What I Learned from the Presbyterians

It happens this way …

On the evening of January 15, while my students and I gathered in our local library for another meeting of the Happy Valley Poetry Society, one of our dear members lay dead on the floor of his home a few miles away. Sam Cole, one of the goofiest, dearest men I’ve ever met, suffered a massive brain bleed that day, and his wife Jane found him when she returned home from some errands.

Two ironies:

  1. Sam had been given a sparkling bill of health by his doctor the day before.
  2. This was the first class Sam missed since we started our group last April.
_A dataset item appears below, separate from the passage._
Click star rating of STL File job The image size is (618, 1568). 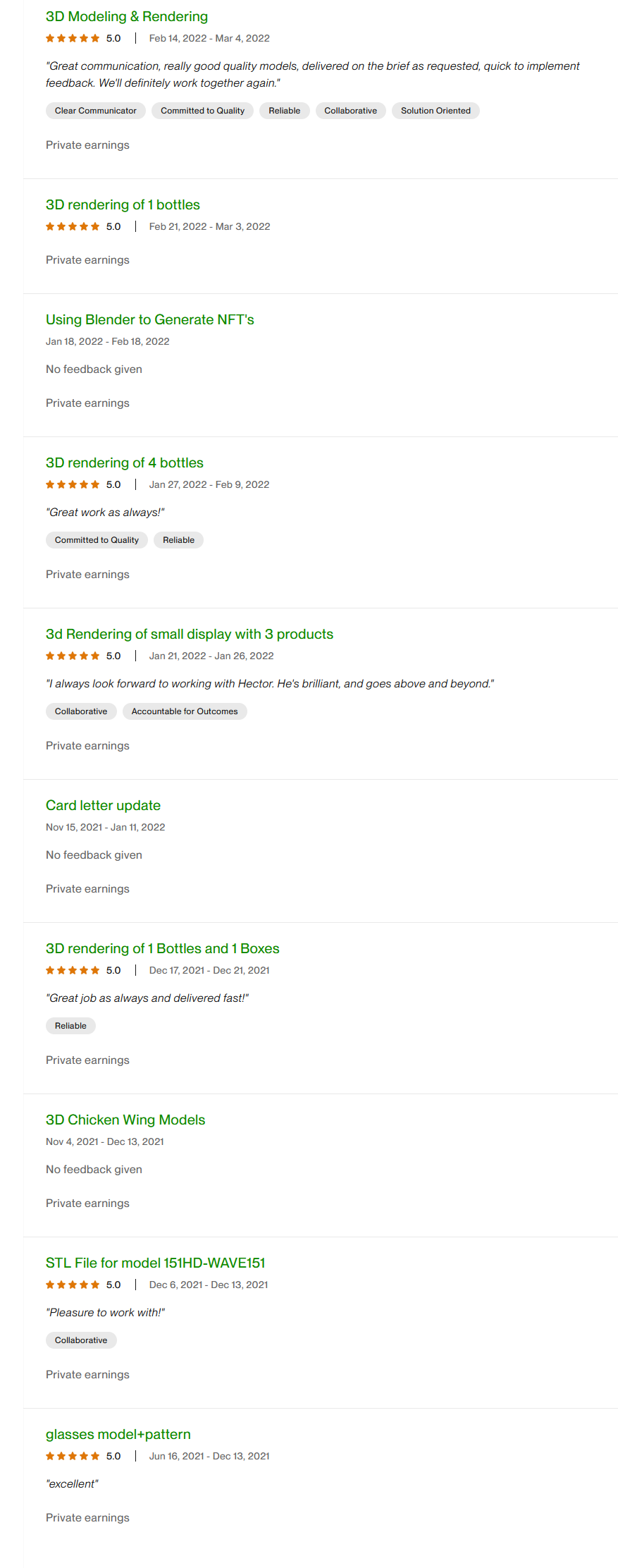pyautogui.click(x=73, y=1285)
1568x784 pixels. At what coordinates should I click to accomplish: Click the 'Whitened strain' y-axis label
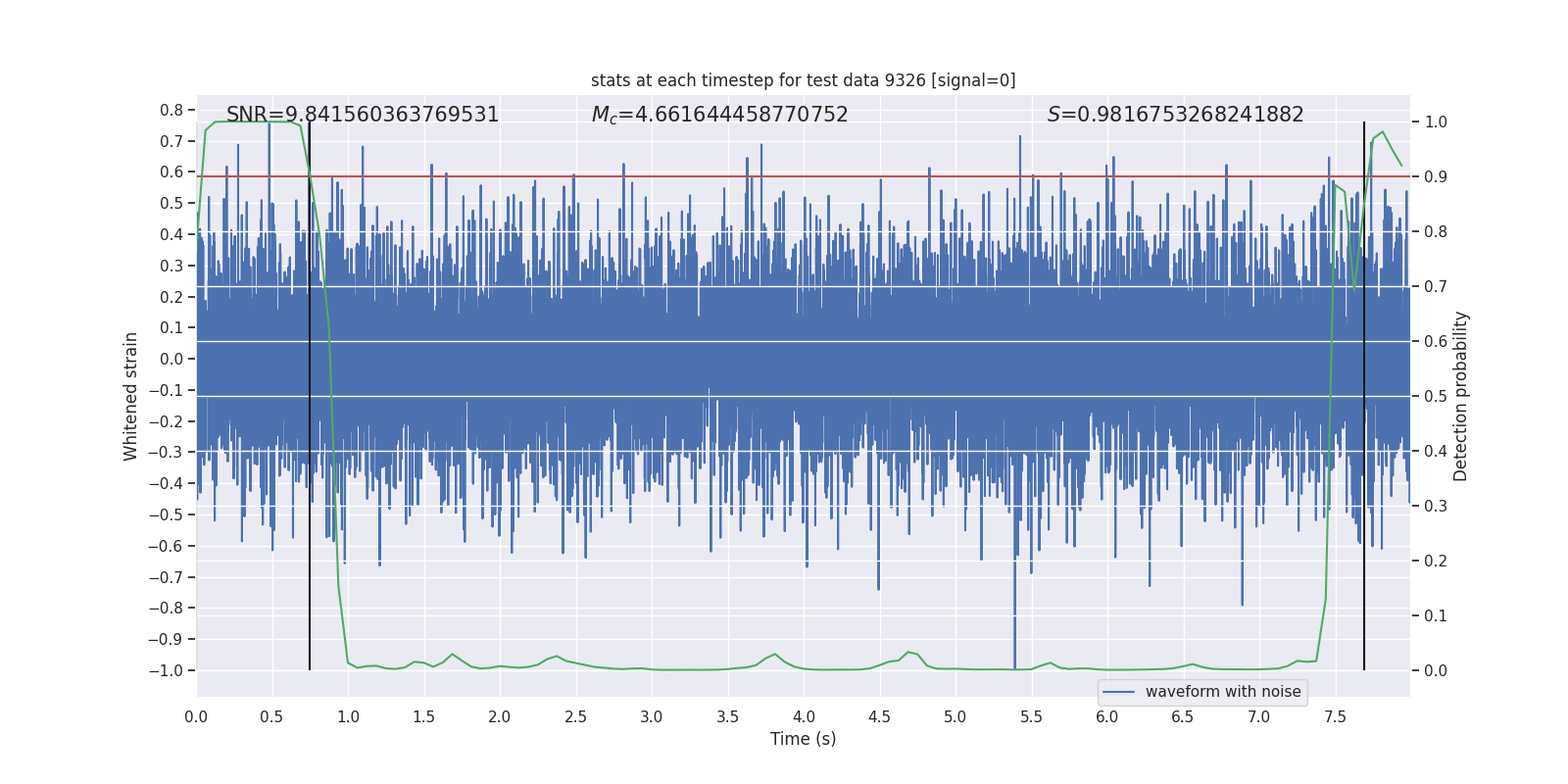(x=130, y=396)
That morning at 8:53 a.m. Sam had sent me a poem for class discussion. Unlike the quirky humor that filled his previous work – he aspired to be a stand-up comic – this one was nature-based. Since he wasn’t there to share it, I read it out loud to the class and we ooh-ed and aah-ed at the imagery.

Here’s the poem:

The Stream

by Sam Cole

This month gurgling around

mossy green rocks and boulders

sparkling by day and moonlight

shoulders caressing ferns and old tree roots

calm for its water skippers

while lichened oaks, elms, and alders shadow it.

 

But next month riches of forest rain

fill its one deep pool

no longer home to minnows and summer camp kids

now ready for spawning salmon to rest

before their final moments upstream.

Here, room waits for all.

No questions asked.

***

Those last two lines are killers, no? How prophetic!

Yesterday Sam’s church community at Milwaukie Presbyterian held a memorial service for him that was just stunning in its outpouring of love for this man who played several integral roles in the church.

The church’s leader is a young woman: a charming person whom you’d love to be friends with. After the service, we had time to chat and I felt embraced by her loving energy. How blessed that church is to have her.

Rev. Katie had done a scriptural reading from Paul’s letter to the Romans in a translation that almost made me jump out of my seat. She told me later it was from the work of Eugene Peterson in a version of the Bible called “The Message.” Peterson tries to make the language sound like the original Greek and Hebrew would have sounded to the original listeners and readers.

I found the translation on line for free (https://www.biblestudytools.com/msg/) and am going full-blown ecstatic reading it.

A tidbit from Romans 10: 9-20

9. Love from the center of who you are; don’t fake it. Run for dear life from evil; hold on for dear life to good.

10. Be good friends who love deeply; practice playing second fiddle.

11. Don’t burn out; keep yourselves fueled and aflame. Be alert servants of the Master,

12. cheerfully expectant. Don’t quit in hard times; pray all the harder.

13. Help needy Christians; be inventive in hospitality.

14. Bless your enemies; no cursing under your breath.

15. Laugh with your happy friends when they’re happy; share tears when they’re down.

16. Get along with each other; don’t be stuck-up. Make friends with nobodies; don’t be the  great somebody.

17. Don’t hit back; discover beauty in everyone.

18. If you’ve got it in you, get along with everybody.

19. Don’t insist on getting even; that’s not for you to do. “I’ll do the judging,” says God. “I’ll take care of it.”

20. Our Scriptures tell us that if you see your enemy hungry, go buy that person lunch, or if he’s thirsty, get him a drink. Your generosity will surprise him with goodness.

“Don’t fake it … practice playing second fiddle …no cursing under your breath …don’t be stuck up… don’t be the great somebody…”

Wow! There are poems to be written here.

God speed, Sam! I know you’re delighting the angels with your goofy poetry and stand-up comedy. We will miss you.